To better illustrate this point, we’ll take a look at the top three reasons why purchasing a used digital piano is usually an unnecessary risk.
Reason #1: There’s No Pricing Standard on Used Digital Pianos
Digital pianos, like many electronics, depreciate their value quickly as newer and better models come into replace them.
What this means is that a piano that cost $2000 ten years ago might not be worth a quarter of that now even if it’s in perfect condition, simply because there are so many new digital pianos with more features, better sound, more realistic key action, etc. that cost half what the old piano did.
Since there is no way of judging this depreciation and no real way of knowing how comparable an older piano is to its modern counterparts, there is no standard for judging the worth of a used digital piano.
Going back to the $2000, ten year old piano we used as our example, paying $1000 for it may seem like a great deal (it is still in perfect playing condition after all).
But if there are new digital pianos for the same price that are better than the used piano was even when it was out of the box new, is it really that great of a deal?
The same logic goes for phones, computers, TV’s and most any electronic. There’s simply no way to judge their worth based off their original price since the newer models are so much more advanced.
Reason #2: Unseen Damages Can be Detrimental
Even if you are buying the piano in person and have the chance to play it before you purchase, used digital pianos can be time-bombs when it comes to how much longer they might last.
You may get one that was kept in great condition that will last for years or you may wind up with a piano whose previous owners let their grandkids treat like a cheap toy keyboard.
Broken keys, problems with the circuit board, loose and noisy keys: there’s just so much to look for and worry about that it’s so easy to miss the damages all together.
Like buying a used car, finding just one unexpected issue can be a costly fix that turns your “great deal” into a piano that ends up costing more than a much better, brand new one.
Reason #3: Newer Digital Pianos are Better
As mentioned, the main reason for the depreciation of digital pianos is the fact that they are constantly improving.

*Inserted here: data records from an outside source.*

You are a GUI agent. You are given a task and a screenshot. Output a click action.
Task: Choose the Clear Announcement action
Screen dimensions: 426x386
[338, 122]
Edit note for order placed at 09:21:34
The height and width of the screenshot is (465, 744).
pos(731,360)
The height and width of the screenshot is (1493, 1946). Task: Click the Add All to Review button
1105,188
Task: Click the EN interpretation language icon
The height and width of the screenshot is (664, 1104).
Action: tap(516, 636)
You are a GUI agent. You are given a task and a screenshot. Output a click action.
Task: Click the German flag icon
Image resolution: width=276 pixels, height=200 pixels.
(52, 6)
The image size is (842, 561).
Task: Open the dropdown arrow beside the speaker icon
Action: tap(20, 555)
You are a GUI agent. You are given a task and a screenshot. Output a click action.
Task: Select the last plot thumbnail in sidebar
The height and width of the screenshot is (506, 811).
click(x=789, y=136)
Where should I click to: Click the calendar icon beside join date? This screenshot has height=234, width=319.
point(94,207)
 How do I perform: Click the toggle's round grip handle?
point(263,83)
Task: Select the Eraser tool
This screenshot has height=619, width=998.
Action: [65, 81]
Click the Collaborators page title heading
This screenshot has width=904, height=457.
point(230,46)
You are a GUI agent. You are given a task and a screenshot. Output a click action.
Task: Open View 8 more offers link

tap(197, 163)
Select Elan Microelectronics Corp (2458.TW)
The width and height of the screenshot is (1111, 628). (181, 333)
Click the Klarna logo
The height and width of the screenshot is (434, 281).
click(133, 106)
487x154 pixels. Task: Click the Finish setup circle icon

The digital pianos today have better key actions, better sound, and much more digital features than those made even less than a decade ago.
While every great once and a while you may find a used digital piano for sale that is only a few months old, most of the ones you will find are going to be far outdated, meaning your much better off with a newer, more effective model.
With as many affordably priced and high quality new digital pianos that are out there, buying a used piano off of a Craigslist add (or anywhere else for that matter) is, in our opinion, taking an unnecessary chance. Like buying a used car, buying a used digital piano is a business of risk and reward—one where the reward is rarely worth the risk.